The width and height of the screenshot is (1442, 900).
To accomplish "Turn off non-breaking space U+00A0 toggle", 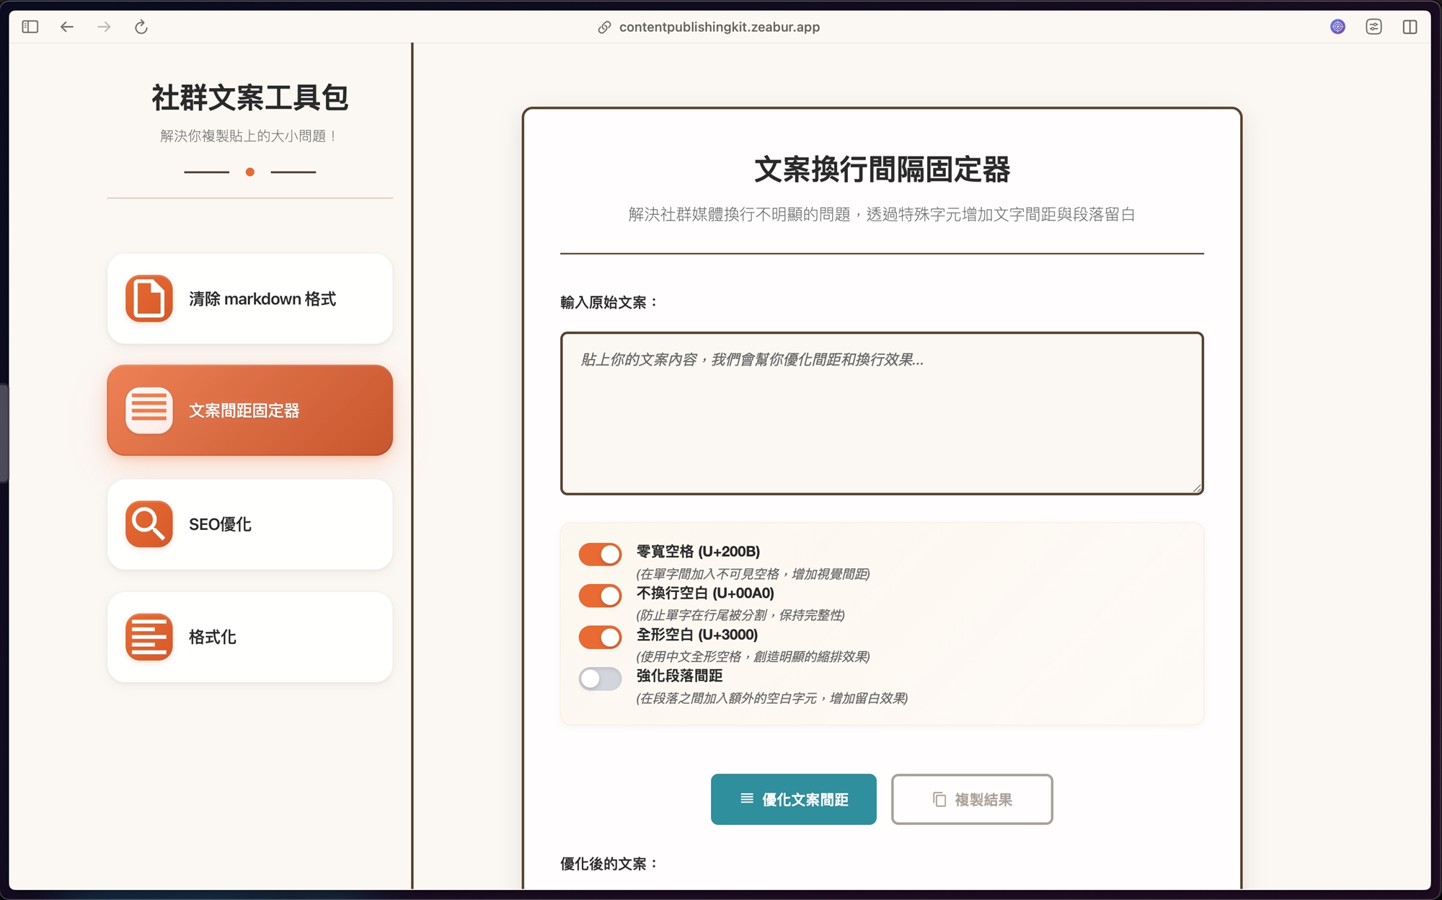I will click(x=600, y=596).

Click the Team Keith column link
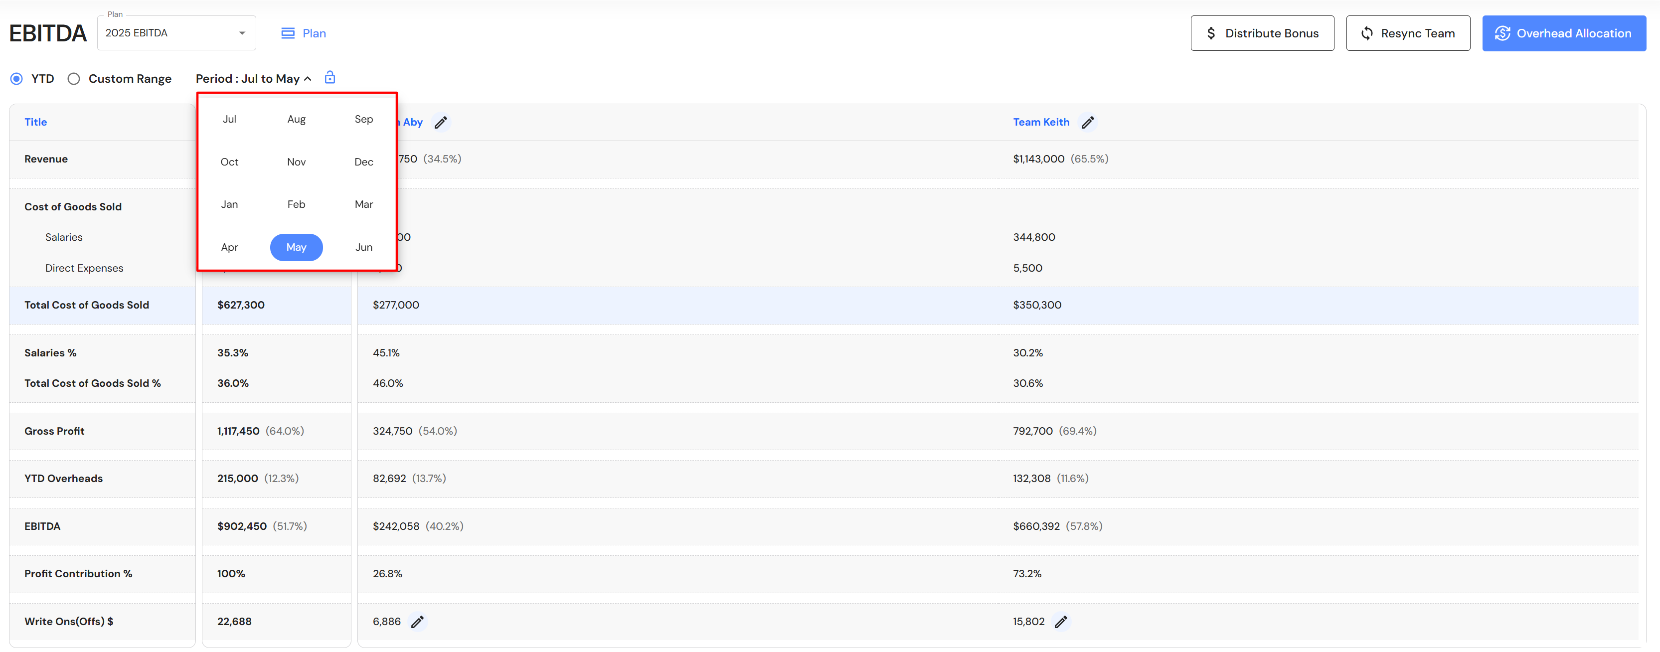[x=1041, y=122]
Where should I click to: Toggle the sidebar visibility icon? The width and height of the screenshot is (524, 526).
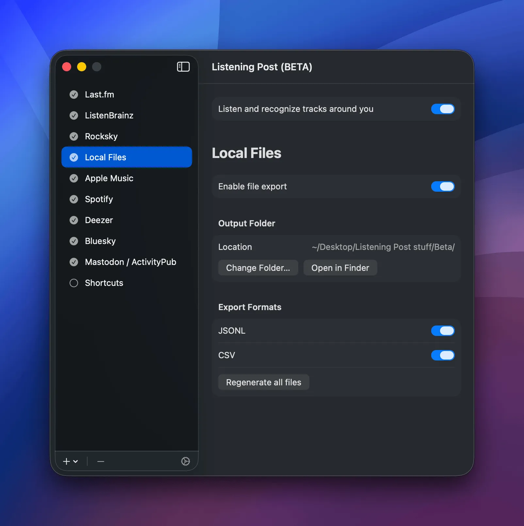click(183, 67)
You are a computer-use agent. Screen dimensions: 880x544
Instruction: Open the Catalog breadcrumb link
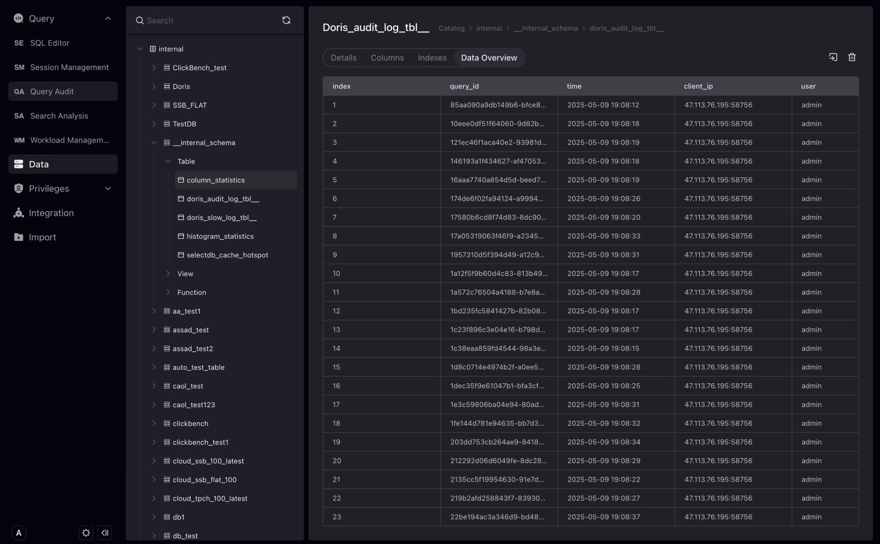(451, 28)
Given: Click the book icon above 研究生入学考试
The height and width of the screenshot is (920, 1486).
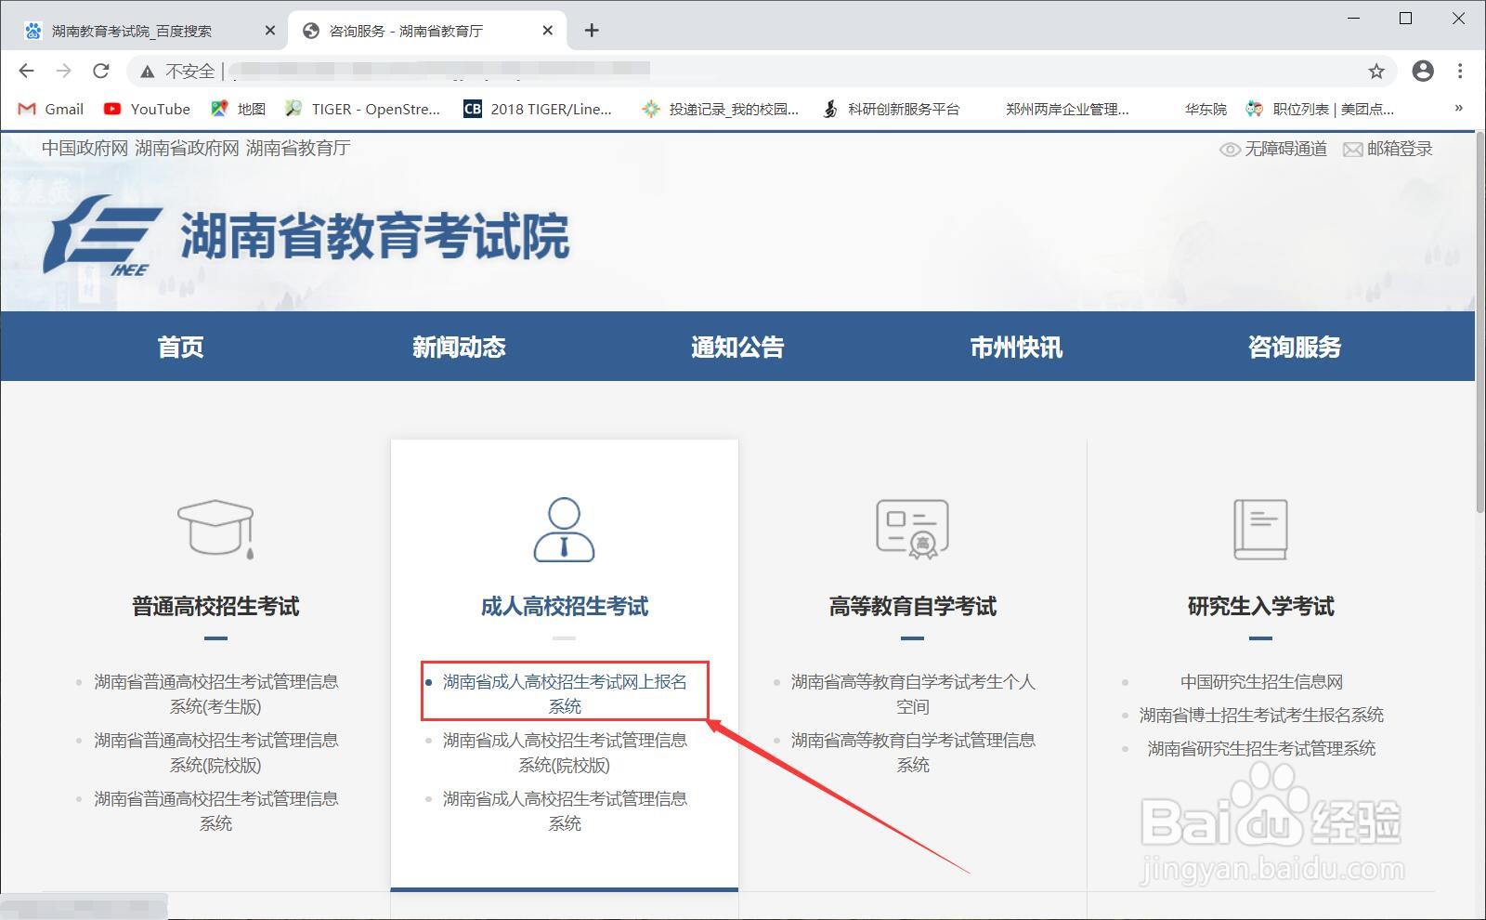Looking at the screenshot, I should [x=1261, y=530].
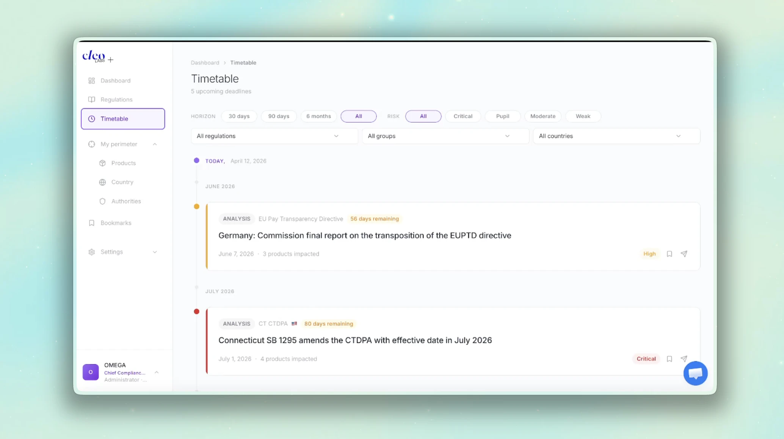Open the chat support bubble
784x439 pixels.
(695, 373)
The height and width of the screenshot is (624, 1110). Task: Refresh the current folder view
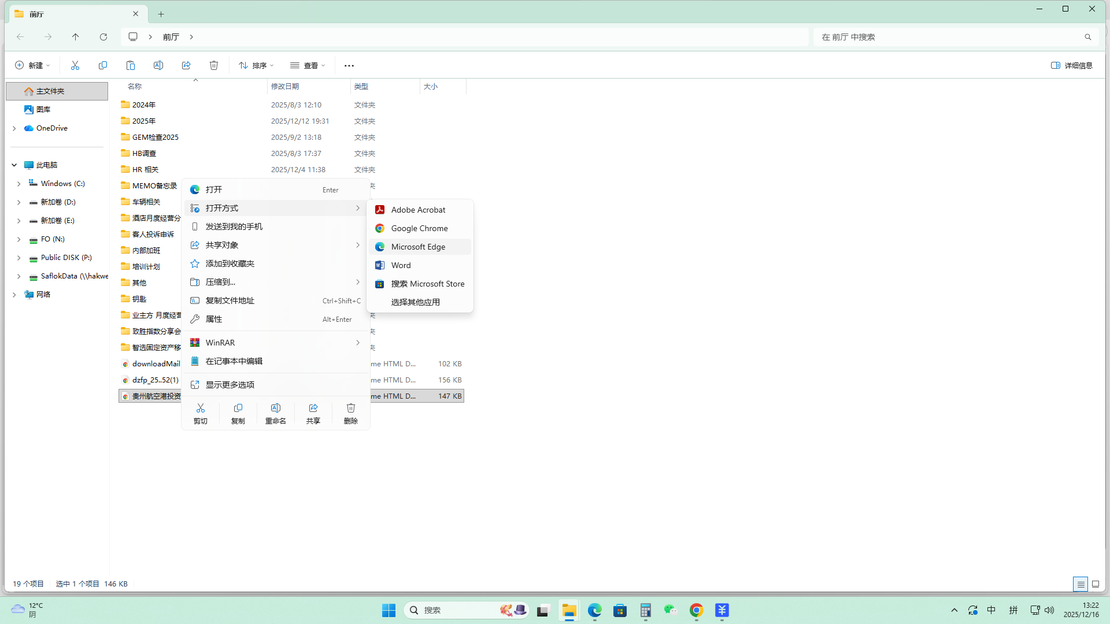(103, 37)
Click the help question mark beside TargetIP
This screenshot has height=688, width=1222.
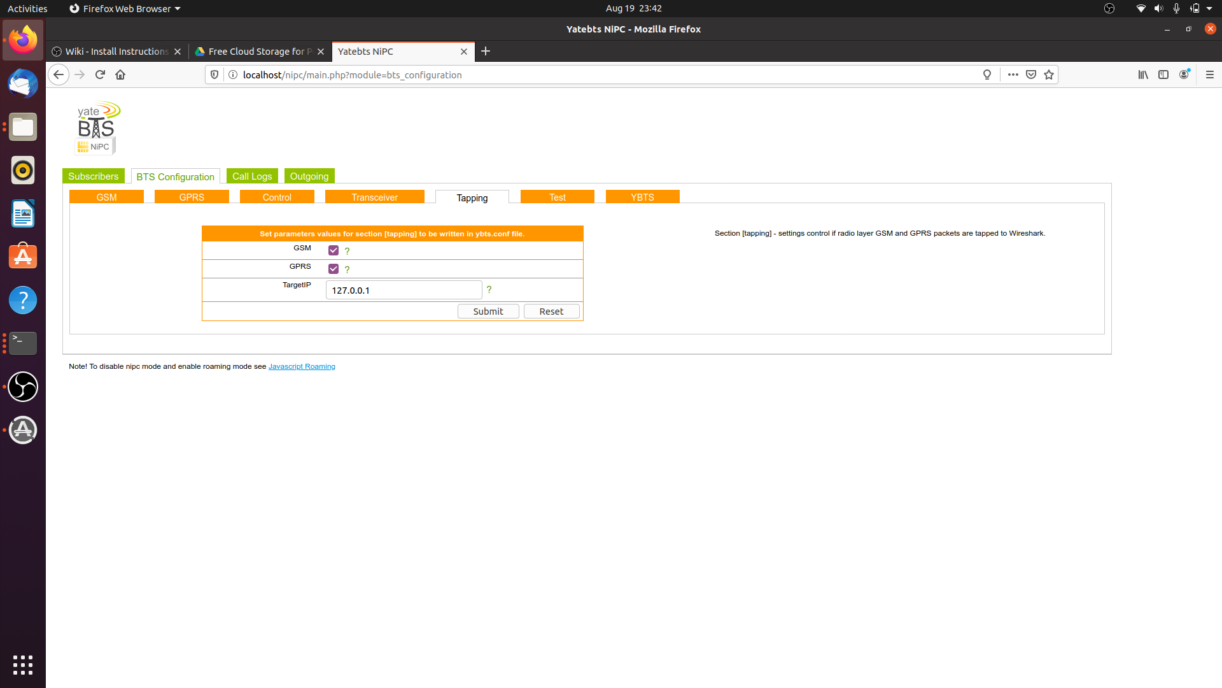tap(489, 290)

**TASK OBJECTIVE:** Write down exactly the lines running from the line with "Given: Click the book icon above 研究生入学考试" through the end of the material, both ends included, and none of the pictures.

**WRITTEN REPLY:**
Given: Click the book icon above 研究生入学考试
The height and width of the screenshot is (920, 1486).
Looking at the screenshot, I should [x=1261, y=530].
Open the chat support bubble
784x439 pixels.
(695, 373)
The height and width of the screenshot is (624, 1110). Task: Refresh the current folder view
(103, 37)
Click the help question mark beside TargetIP
This screenshot has height=688, width=1222.
tap(489, 290)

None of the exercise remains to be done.